Rolling Updates for Machine Learning Models in Kubernetes

Question

Pulumi · Accepted Answer

Rolling updates are a crucial feature for deploying updates to machine learning models in Kubernetes with minimal downtime. The concept of a rolling update is to slowly replace pods of the previous version of your deployment with pods of the new version without taking down your service. By managing the number of pods that are taken down in parallel and slowly bringing up new pods with the new version, a rolling update avoids downtime.

To perform a rolling update of a machine learning model in Kubernetes using Pulumi, you need a model packaged into a container image, a Kubernetes Deployment resource that specifies the desired state of your application, and a strategy for updating the pods.

Here is how you would do a rolling update using Pulumi:

1. **Define the New Model Version**: Package your new machine learning model into a container image and push it to a container registry.
2. **Update the Deployment**: Modify your Kubernetes Deployment resource to use the new container image.
3. **Rolling Update Strategy**: Specify the `strategy.type` as `RollingUpdate` and define `rollingUpdate` parameters such as `maxUnavailable` and `maxSurge` in your Deployment resource.

The following program will first create a Kubernetes Deployment with an initial version of a machine learning model. It sets a rolling update strategy, and then updates the deployment with a new version of the model:

```python
import pulumi
import pulumi_kubernetes as k8s

# Configuration for the deployment
app_labels = {"app": "ml-model"}
model_image_version_1 = "myregistry/model:v1"
model_image_version_2 = "myregistry/model:v2"
deployment_name = "ml-model-deployment"

# Create a Kubernetes Deployment with the first version of the model
ml_model_deployment_v1 = k8s.apps.v1.Deployment(deployment_name,
    metadata={
        "name": deployment_name,
    },
    spec={
        "selector": {
            "matchLabels": app_labels
        },
        "replicas": 2,
        "template": {
            "metadata": {
                "labels": app_labels
            },
            "spec": {
                "containers": [{
                    "name": "ml-model",
                    "image": model_image_version_1,
                }]
            }
        },
        "strategy": {
            "type": "RollingUpdate",
            "rollingUpdate": {
                "maxUnavailable": 1,
                "maxSurge": 1,
            },
        },
    })

# Perform a rolling update by updating the deployment to use the second version of the model
ml_model_deployment_v2 = k8s.apps.v1.Deployment(deployment_name,
    metadata={
        "name": deployment_name,
    },
    spec={
        "selector": {
            "matchLabels": app_labels
        },
        "replicas": 2,
        "template": {
            "metadata": {
                "labels": app_labels
            },
            "spec": {
                "containers": [{
                    "name": "ml-model",
                    "image": model_image_version_2,  # Updated image version
                }]
            }
        },
        "strategy": {
            "type": "RollingUpdate",
            "rollingUpdate": {
                "maxUnavailable": 1,  # Maximum number of pods that can be unavailable during the update
                "maxSurge": 1,  # Maximum number of pods that can be created over the desired number of pods
            },
        },
    })

# Export the Deployment name
pulumi.export("deployment_name", ml_model_deployment_v1.metadata["name"])
```

Here's a step-by-step explanation of the code above:

- We import the necessary Pulumi packages for Kubernetes.
- We define configuration variables such as app labels, the container image for our model, and the deployment name.
- We create a Kubernetes `Deployment` with the first version of the model image.
- We define our `RollingUpdate` strategy, specifying the `maxUnavailable` and `maxSurge` parameters.
- We update the deployment with the second version of the container image, triggering a rolling update.

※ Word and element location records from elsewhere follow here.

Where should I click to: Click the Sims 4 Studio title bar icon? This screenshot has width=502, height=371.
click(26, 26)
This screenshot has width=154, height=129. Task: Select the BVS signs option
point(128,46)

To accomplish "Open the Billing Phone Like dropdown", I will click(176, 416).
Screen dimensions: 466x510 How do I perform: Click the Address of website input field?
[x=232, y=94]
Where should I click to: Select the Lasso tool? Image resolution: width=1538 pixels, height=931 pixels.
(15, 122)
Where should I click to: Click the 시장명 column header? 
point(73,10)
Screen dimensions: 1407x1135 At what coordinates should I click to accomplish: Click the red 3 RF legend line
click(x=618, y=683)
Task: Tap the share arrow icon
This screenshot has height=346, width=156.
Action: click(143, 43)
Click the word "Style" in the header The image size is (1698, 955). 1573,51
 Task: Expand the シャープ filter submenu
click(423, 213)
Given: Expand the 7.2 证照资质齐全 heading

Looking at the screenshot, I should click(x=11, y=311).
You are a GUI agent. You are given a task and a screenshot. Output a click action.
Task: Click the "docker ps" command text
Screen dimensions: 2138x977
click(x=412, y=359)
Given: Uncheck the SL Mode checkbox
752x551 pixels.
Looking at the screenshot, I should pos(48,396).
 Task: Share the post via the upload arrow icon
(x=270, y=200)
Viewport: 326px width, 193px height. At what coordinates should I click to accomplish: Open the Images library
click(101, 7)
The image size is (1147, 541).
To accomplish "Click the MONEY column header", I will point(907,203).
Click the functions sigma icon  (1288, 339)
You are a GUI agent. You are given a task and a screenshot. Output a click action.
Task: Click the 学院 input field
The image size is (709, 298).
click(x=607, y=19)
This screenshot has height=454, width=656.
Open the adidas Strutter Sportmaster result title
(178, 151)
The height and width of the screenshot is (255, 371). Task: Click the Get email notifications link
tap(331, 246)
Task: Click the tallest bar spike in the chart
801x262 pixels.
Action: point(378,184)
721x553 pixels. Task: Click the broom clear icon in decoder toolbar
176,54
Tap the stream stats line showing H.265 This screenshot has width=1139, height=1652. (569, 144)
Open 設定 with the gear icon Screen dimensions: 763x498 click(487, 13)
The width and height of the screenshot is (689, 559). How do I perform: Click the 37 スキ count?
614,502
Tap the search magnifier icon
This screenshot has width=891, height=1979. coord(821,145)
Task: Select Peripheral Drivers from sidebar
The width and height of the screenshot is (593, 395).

An important aspect of using Pulumi is that it manages the state of your infrastructure. This means that when you change the container image in your Pulumi program, Pulumi automatically plans and applies the difference in your deployment when you run `pulumi up`. It will perform a rolling update according to the specified strategy.

For this code to work, you need a Kubernetes cluster configured and accessible through `kubectl`, and Pulumi needs to be set up to communicate with your Kubernetes cluster. Ensure you have pushed the model images (`model_image_version_1` and `model_image_version_2`) to your container registry.

Remember, in practice, model updates might also require changes to other Kubernetes resources, such as services or ingress rules, depending on your architecture. Pulumi can manage the entire lifecycle of all these resources in a coordinated way.